§ Your task
Reproduce only the lines that begin at the line with "Click the BANK portion of the logo" and run to the end of the entries; omit every picture.

[[ Source material, beginning ]]

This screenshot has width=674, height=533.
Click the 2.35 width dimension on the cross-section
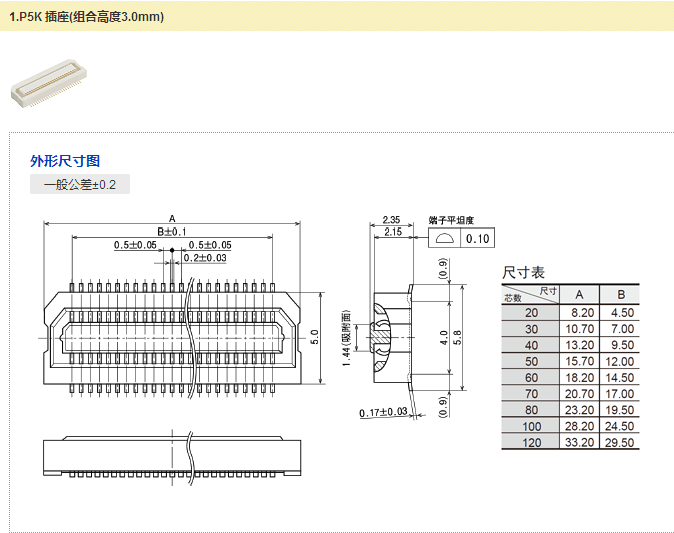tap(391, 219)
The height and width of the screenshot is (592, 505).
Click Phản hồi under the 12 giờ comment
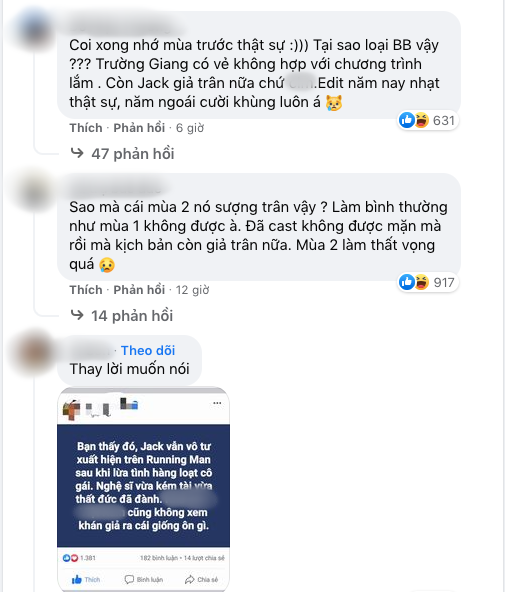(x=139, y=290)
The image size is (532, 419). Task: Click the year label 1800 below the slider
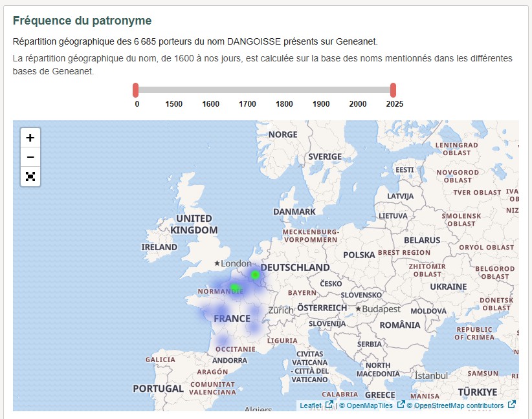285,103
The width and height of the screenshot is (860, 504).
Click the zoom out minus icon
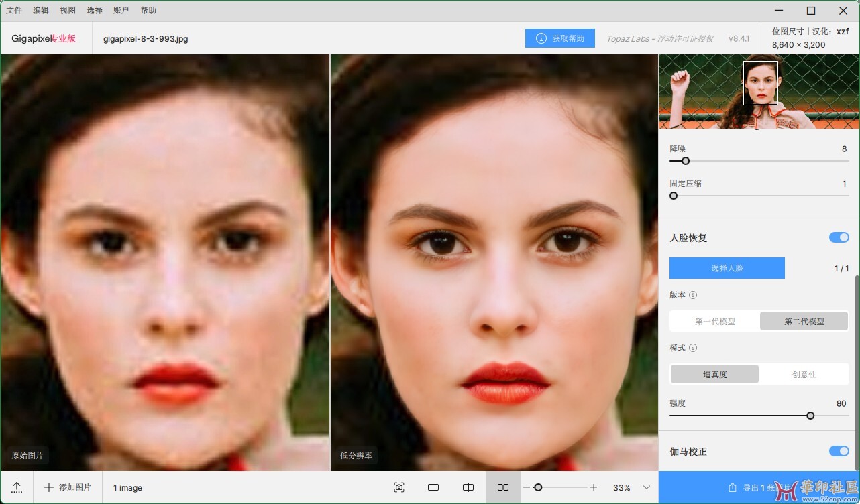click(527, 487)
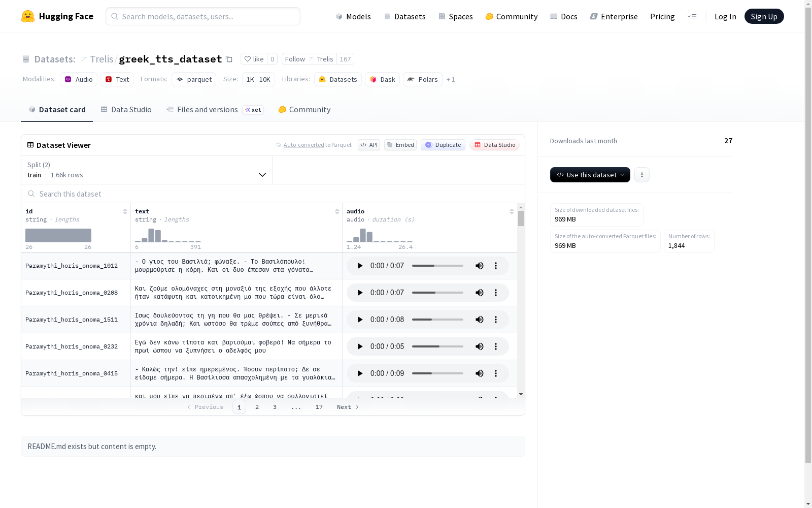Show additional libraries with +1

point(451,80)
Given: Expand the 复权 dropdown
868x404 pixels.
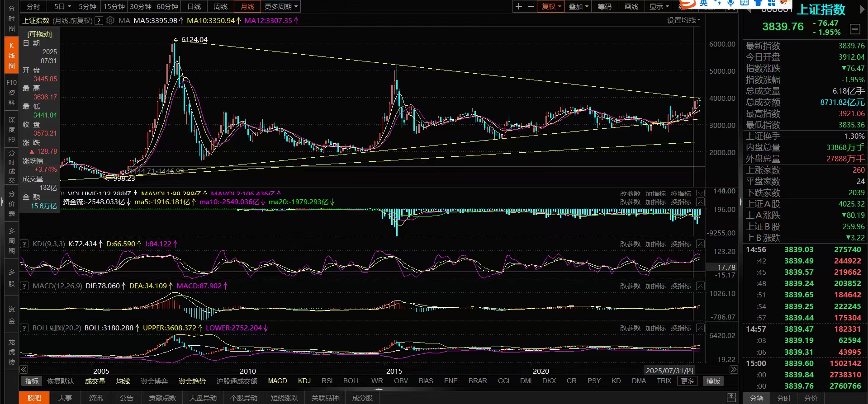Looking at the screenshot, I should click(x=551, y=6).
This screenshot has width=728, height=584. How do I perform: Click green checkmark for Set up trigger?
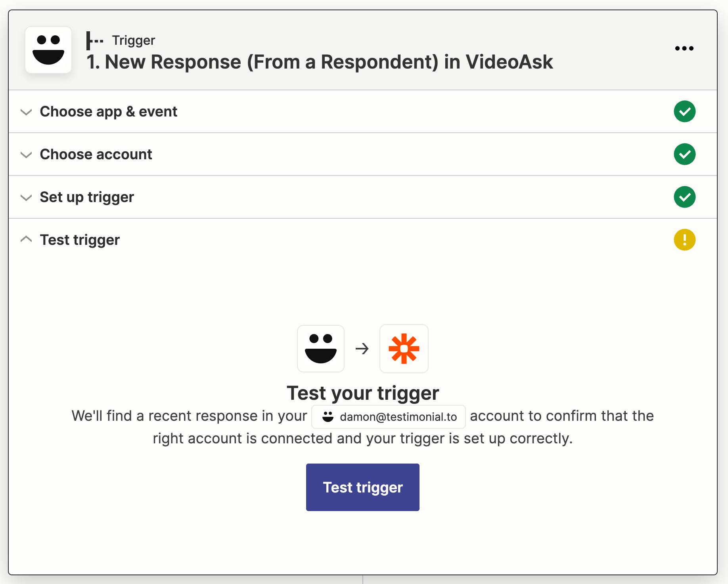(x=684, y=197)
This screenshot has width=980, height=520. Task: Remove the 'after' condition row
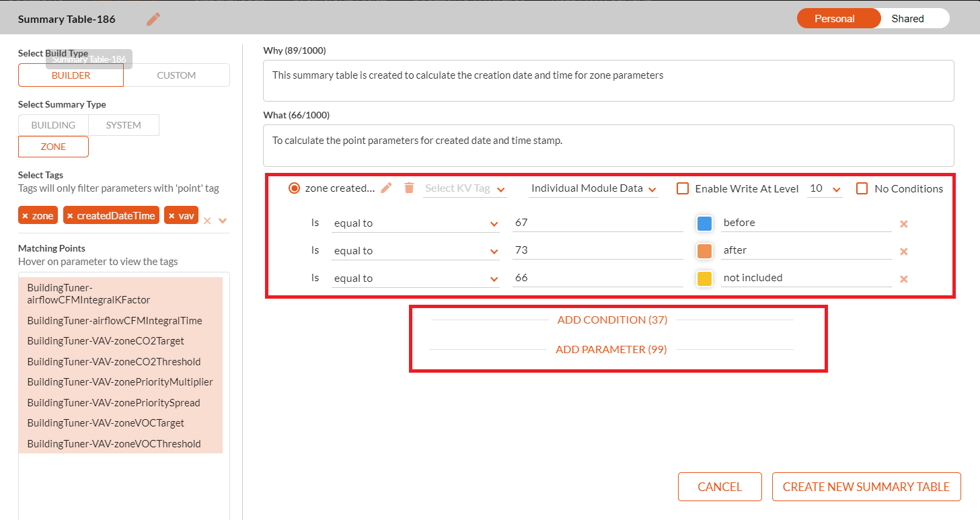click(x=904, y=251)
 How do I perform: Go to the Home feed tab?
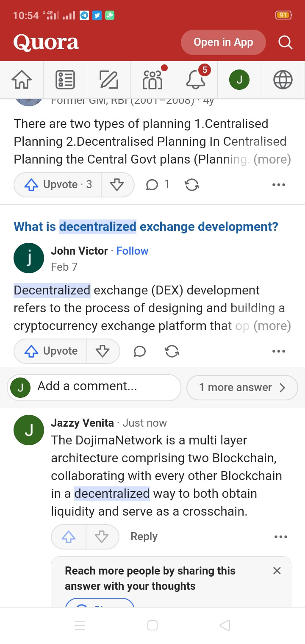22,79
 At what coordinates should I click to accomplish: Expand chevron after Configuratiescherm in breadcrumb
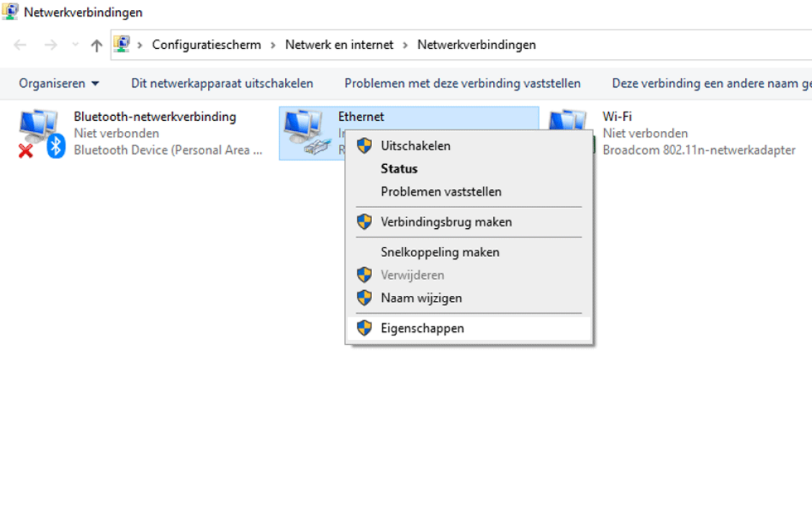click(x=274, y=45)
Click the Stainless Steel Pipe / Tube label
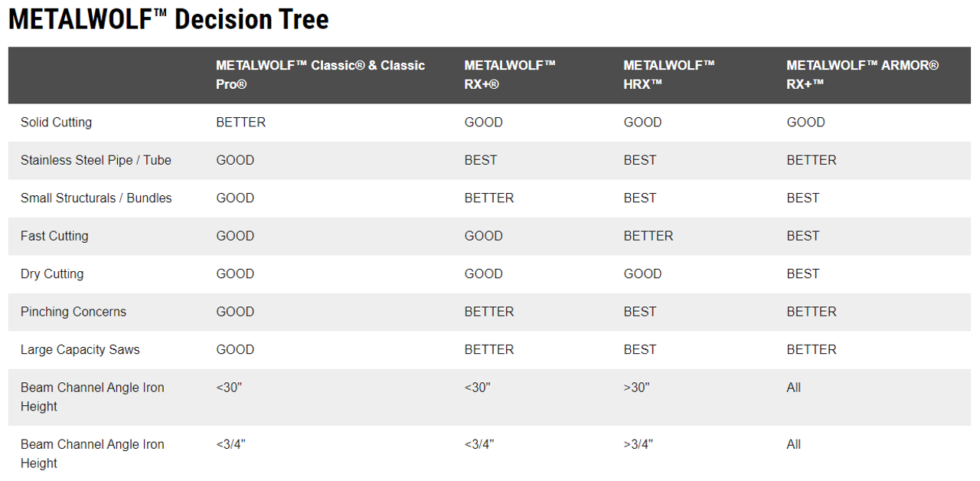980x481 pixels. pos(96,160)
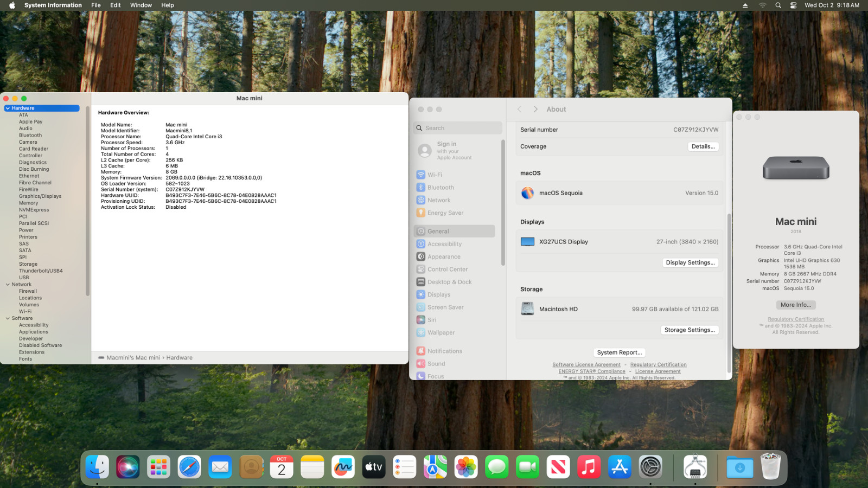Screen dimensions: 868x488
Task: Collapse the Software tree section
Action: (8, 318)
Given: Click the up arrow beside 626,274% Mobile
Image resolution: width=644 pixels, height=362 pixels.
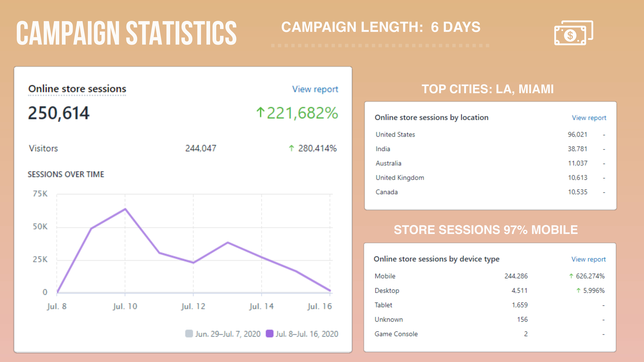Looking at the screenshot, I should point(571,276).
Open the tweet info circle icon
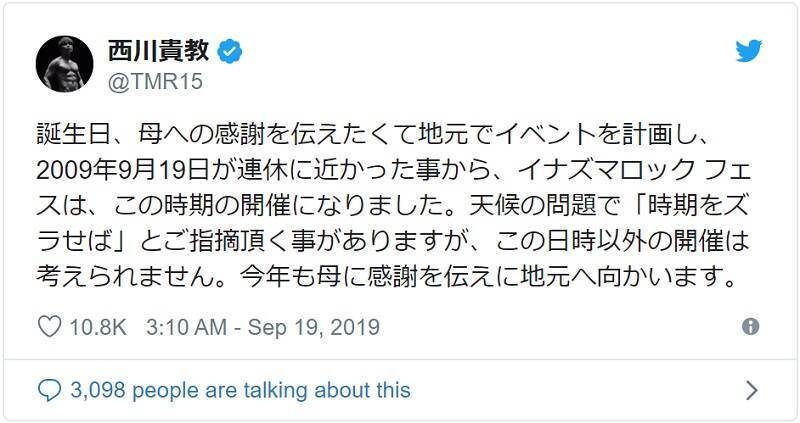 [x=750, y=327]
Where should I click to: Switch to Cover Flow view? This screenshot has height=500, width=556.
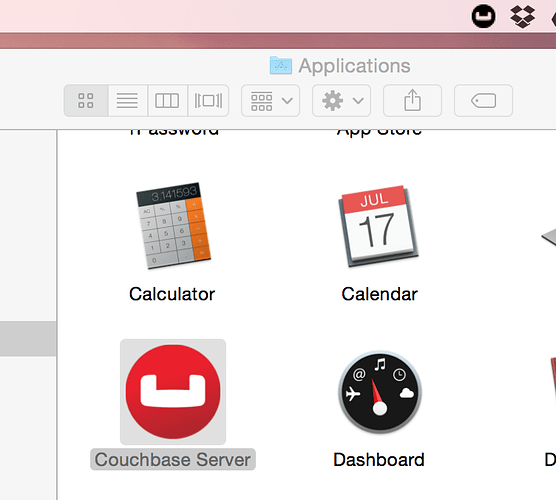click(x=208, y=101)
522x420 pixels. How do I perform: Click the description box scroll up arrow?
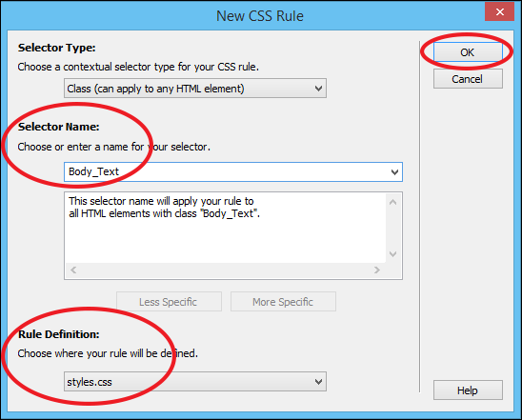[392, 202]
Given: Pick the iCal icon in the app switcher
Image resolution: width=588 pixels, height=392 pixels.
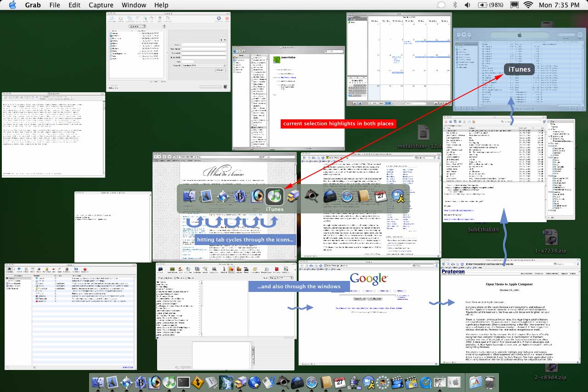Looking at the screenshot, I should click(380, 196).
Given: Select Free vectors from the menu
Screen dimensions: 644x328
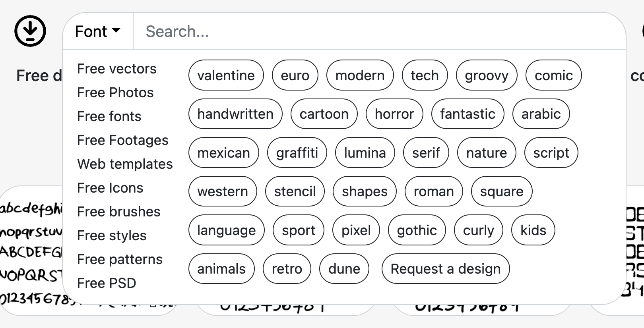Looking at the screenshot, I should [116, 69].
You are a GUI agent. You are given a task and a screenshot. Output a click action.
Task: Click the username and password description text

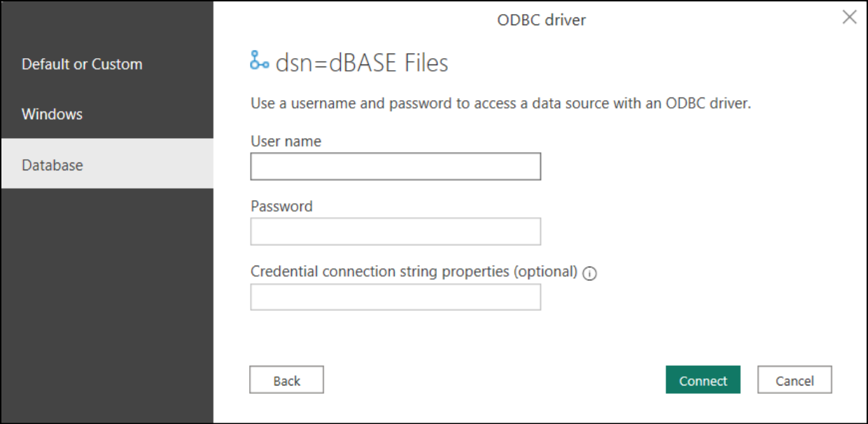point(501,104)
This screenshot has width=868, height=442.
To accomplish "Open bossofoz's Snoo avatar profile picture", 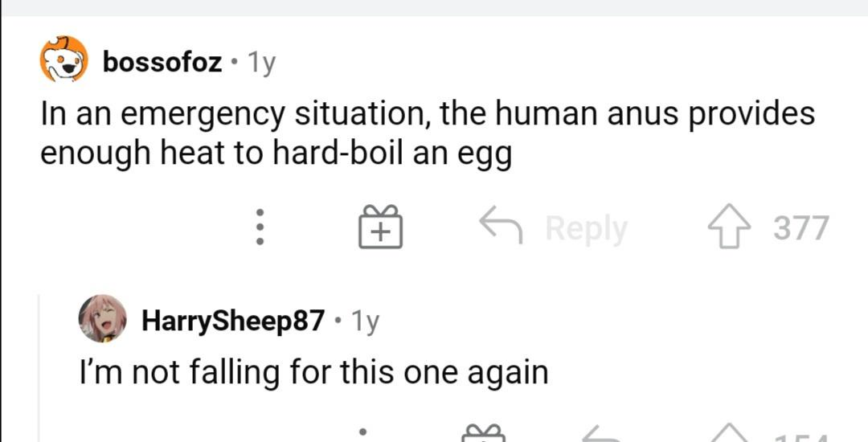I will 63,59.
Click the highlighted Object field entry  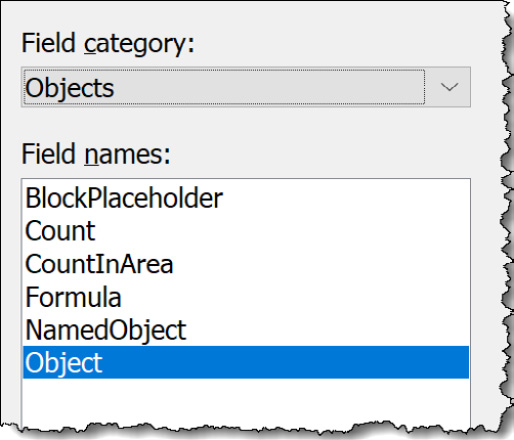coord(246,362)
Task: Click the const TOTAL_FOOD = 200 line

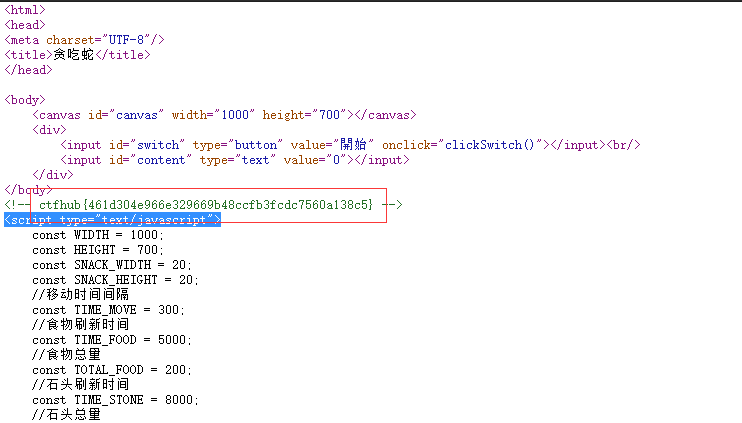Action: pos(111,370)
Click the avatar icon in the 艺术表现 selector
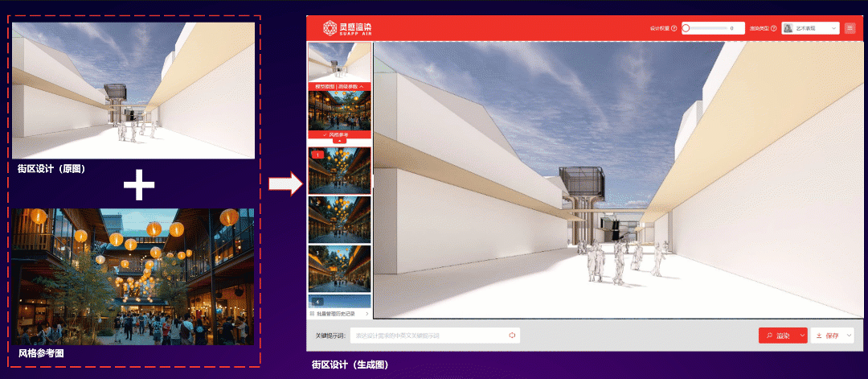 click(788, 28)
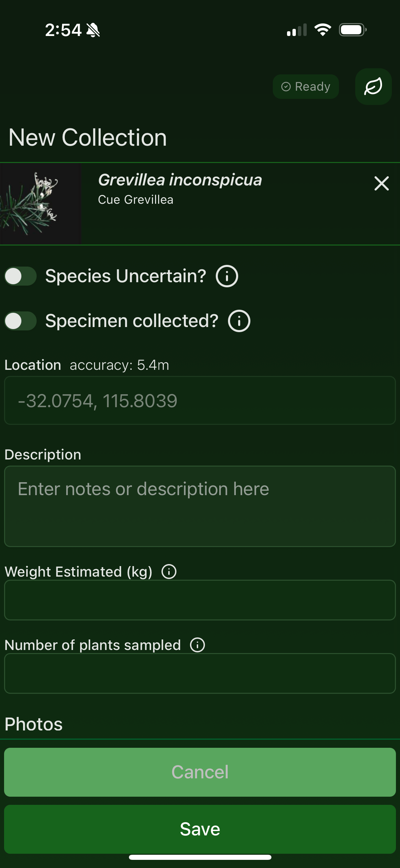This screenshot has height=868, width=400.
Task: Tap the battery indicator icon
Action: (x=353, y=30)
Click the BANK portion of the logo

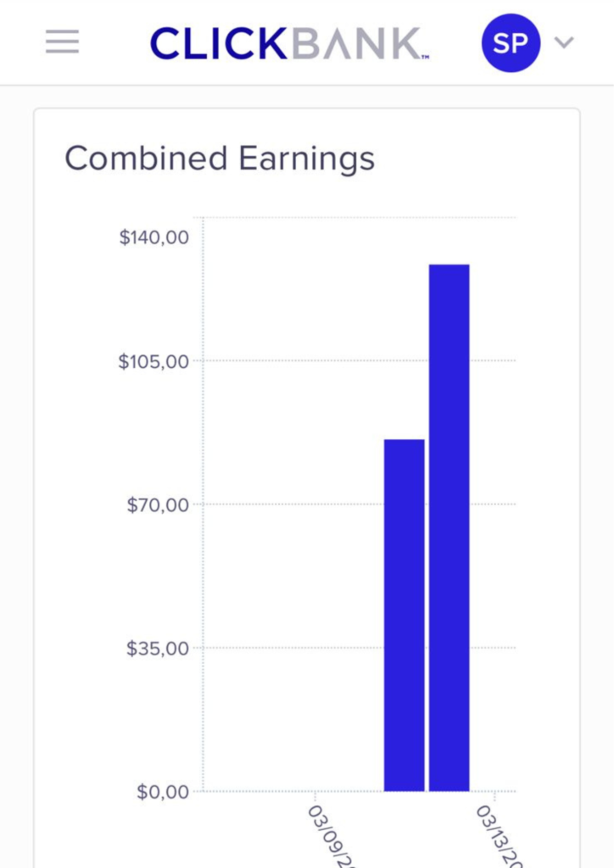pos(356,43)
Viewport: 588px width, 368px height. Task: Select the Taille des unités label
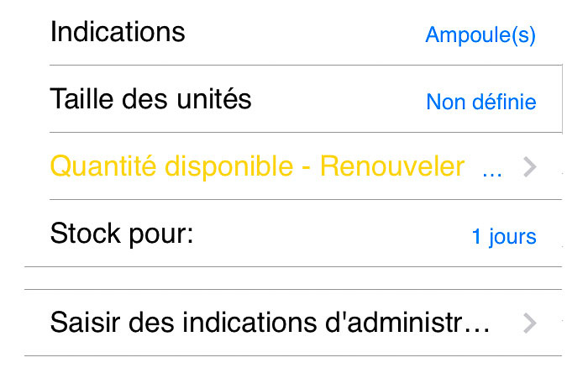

[[ Source material, end ]]

§ Solution below
Click the BANK portion of the logo

pos(356,43)
Viewport: 588px width, 368px height. Task: Select the Taille des unités label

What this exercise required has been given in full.